Latvia heads for eurozone despite wary population
"I don't support joining the euro, because the eurozone is unstable," says Daina, wearing a French beret and snugly wrapped in a winter coat at Riga's Central Market.
She smiles at the thought of buying groceries with euros instead of Latvian lats, as if it's a joke.
"Sooner or later it will split anyway," she says.
Latvia is pushing ahead with plans to become the 18th member of the eurozone on 1 January 2014.
That's despite unemployment in the region being at an all-time high, Spain and Portugal struggling to bring their debt and deficits under control, and Greece's long-term future in the currency still in doubt.
A young mother, 28-year-old Annie, shields her eight-month-old daughter, Francesca, from the cold breeze and voices her concerns.
"It's better for us to wait and see what happens," she says. "I don't want to leave our national currency. Prices will probably go up."
According to a recent opinion poll, more than half the population is against joining the single currency.
Many worry that food will become more expensive. The prospect of contributing to bailouts for richer eurozone countries is also unpopular.
Latvian Prime Minister Valdis Dombrovskis says he understands people's concerns.
"The public now is less convinced than it was a few years ago," he says.
"It's not surprising because what you hear about the eurozone is all crisis. It is the task of the government to use all of its economic reasoning to show why it's still a good idea for Latvia to join."
He argues joining the euro will boost trade, reduce transaction costs, improve foreign investment and make travel easier.
All EU countries, except the UK and Denmark, are obliged by treaty to adopt the euro at some stage.
But several of those still outside the currency are looking to delay. In neighbouring Lithuania, a party has just won elections promising to put back euro entry from 2014 to 2015.
But Latvia's currency has been pegged to the euro since 2005 and Mr Dombrovskis argues that joining is the next natural step.

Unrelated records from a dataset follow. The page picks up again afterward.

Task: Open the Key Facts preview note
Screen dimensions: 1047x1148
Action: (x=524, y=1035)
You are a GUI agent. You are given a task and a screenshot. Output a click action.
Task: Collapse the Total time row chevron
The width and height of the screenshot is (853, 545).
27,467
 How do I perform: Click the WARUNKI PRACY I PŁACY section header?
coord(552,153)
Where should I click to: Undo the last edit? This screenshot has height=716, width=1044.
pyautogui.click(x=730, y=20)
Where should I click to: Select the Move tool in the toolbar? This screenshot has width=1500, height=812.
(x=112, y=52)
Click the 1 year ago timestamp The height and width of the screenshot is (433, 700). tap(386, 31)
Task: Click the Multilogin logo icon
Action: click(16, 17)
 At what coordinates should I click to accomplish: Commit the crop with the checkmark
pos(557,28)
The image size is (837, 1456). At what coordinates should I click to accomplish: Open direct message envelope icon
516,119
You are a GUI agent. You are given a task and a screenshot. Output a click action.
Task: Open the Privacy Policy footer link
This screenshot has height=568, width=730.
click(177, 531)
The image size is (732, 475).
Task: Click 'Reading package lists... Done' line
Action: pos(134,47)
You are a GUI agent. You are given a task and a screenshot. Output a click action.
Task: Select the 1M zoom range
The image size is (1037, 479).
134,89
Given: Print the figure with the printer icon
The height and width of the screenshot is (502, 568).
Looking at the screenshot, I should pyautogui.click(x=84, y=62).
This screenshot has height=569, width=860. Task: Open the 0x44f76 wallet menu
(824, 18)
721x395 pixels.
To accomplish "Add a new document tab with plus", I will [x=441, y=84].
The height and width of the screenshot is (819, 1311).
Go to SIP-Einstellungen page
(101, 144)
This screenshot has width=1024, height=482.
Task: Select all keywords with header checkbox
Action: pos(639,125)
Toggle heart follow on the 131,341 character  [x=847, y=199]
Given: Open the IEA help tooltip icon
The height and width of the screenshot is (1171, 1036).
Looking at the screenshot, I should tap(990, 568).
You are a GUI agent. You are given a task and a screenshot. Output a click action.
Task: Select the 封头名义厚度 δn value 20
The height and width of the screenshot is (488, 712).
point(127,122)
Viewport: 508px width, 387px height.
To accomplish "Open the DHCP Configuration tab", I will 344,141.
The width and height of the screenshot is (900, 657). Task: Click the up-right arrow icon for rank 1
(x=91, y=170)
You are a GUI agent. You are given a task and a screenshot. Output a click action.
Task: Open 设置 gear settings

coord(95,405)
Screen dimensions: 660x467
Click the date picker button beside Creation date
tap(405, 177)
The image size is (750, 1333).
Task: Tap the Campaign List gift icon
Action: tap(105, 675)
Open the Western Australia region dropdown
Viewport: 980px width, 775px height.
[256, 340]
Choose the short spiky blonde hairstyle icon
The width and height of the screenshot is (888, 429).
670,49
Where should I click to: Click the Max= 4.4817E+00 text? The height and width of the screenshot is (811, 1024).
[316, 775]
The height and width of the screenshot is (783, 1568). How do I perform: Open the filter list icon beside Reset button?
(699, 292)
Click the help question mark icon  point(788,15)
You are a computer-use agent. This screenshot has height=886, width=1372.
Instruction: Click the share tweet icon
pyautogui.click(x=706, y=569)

"We see the euro is holding remarkably well in its exchange rate to the US dollar: it's maintaining its share as a global reserve currency," he says.
"Therefore we see the euro as a currency doing well. We are sticking to the plan to join in 2014."
Latvia is an exception to the rule in other ways, too.
In the wake of the 2008 financial crisis, Latvia received a bailout from the European Union and the IMF, and the government introduced a tough austerity programme.
There was an extremely deep recession and GDP collapsed by 18% in just one year.
Even so, Mr Dombrovskis was re-elected and he has now written a book about how Latvia got out of its financial crisis.
Latvia's economy is certainly growing quickly again. Last year its GDP was up by 5.5%.
But critics say it is growing from a low base. They highlight the unemployment rate in the country, which remains high, and the number of people who seek employment abroad.
Businesses also seem split over the economic benefits of joining the euro.
At the Kaija fish processing plant by the coast, Scottish-caught mackerel flop along a mechanical conveyor belt to be washed before nimble-fingered workers cut and stuff the fish into tins, some of which are exported back to the UK.
Andris Bite, a director at Kaija said: "It's not the correct time to join.
"It is a big risk to jump on a ship which could be sinking. It would be better to join the eurozone once the storm has calmed down."
At the Latvijas Finieris plywood factory, forklift trucks whizz along, shifting wooden panels to giant chopping machines. The company's corporate development manager, Gatis Kepitis, holds the opposite opinion.
"Joining the eurozone would be good for our company and other exporters because it reduces currency transaction costs and risks, and in general makes export transactions easier," he says.
Latvia remains the third poorest country in the EU and Brussels will decide early next year whether its economy is fit enough to join the single currency.
Morten Hansen, an economist from the Stockholm School of Economics in Riga, feels Latvia's euro aspirations, on balance, are right.
He says: "There are people talking about the last passengers entering the Titanic, but I would still say the euro will forever be seen as a more stable and credible currency than the Latvian lat."